Lin wanted to slam her hand down on the counter. The man was being ridiculous. The Ashkar, as he knew perfectly well, could not attend the Academie as students, or apply to the Justicia for relief. These were Laws—bad Laws, that made her stomach twist, her blood run sour in her veins. But they had been the way of things since the founding of Castellane. “For students,” she said, making an effort to be calm, “these manuscripts are free. I am offering to pay. Name your price, Dom Lafont.”
Dom Lafont spread his hands wide. “It is not a matter of money. It is a matter of rules.”
“Lin is a physician,” Mariam said. She was a small girl, birdlike in her delicacy, but her gaze was firm and searching. “As you know. She cured your gout last fall, did she not?”
“It still comes back sometimes,” he said sourly. “Every time I eat pheasant.”
Which I told you not to do, Lin thought.
“Lin merely seeks to acquire wisdom that will allow her to heal more of the sick, and relieve their suffering,” said Mariam. “Surely you cannot object to that.”
Lafont grunted. “I know even your own people do not think you should be practicing medicine,” he said to Lin. “I know you have no business pawing through knowledge not meant for your sort.” He leaned across the counter. “I suggest you stick to what you know—your little amulets and magic trinkets. Don’t you have enough wisdom already, you Ashkar?”
In that moment, Lin could see herself in the shopkeeper’s eyes. Someone powerless, someone clearly different, almost foreign. And yes, she wore, as the laws of Castellane required, the traditional colors of the Ashkar: a gray dress, a blue jacket. And around her throat, the traditional symbol of her people: a hollow golden circle on a chain.
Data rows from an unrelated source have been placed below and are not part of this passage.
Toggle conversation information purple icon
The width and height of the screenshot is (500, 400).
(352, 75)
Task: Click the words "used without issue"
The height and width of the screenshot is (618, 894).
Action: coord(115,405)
Lin’s had been her mother’s once.
But more than that marked her out. It was in her blood, in the way she walked and talked, in something invisible that she sometimes felt hovered about her like a fine mist. She was knowably, clearly, Ashkar—alien in a way the sailors who thronged the port of Castellane simply weren’t. Travelers had a clearly delineated role and place. The Ashkar did not.
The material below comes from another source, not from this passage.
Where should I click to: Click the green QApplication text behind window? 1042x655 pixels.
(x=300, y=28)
Don’t you have enough already, you Ashkar? It was what all Castellani felt to some degree. The Sundering had destroyed all magic, erased it from the world. All save the small spells and talismans of gematry, the ancestral magic of the Ashkar. Because of that, Lin’s people were hated and envied in equal measure. Because of that, special Laws applied to them. Because of that, they were not allowed out of the Sault, the walled community in which they were required to live, once the sun had gone down. As if they could not be trusted in the shadows.
Lafont shook his head, turning away. “There is a reason books like this aren’t meant for hands like yours. Come back if you’d like to buy something else. My door will be open.”
The world seemed to darken before Lin’s eyes. She took a deep breath, her small hands knotting into fists—
A moment later she found herself outside the bookstore, being steered down the street by Mariam. “Mariam, what—?”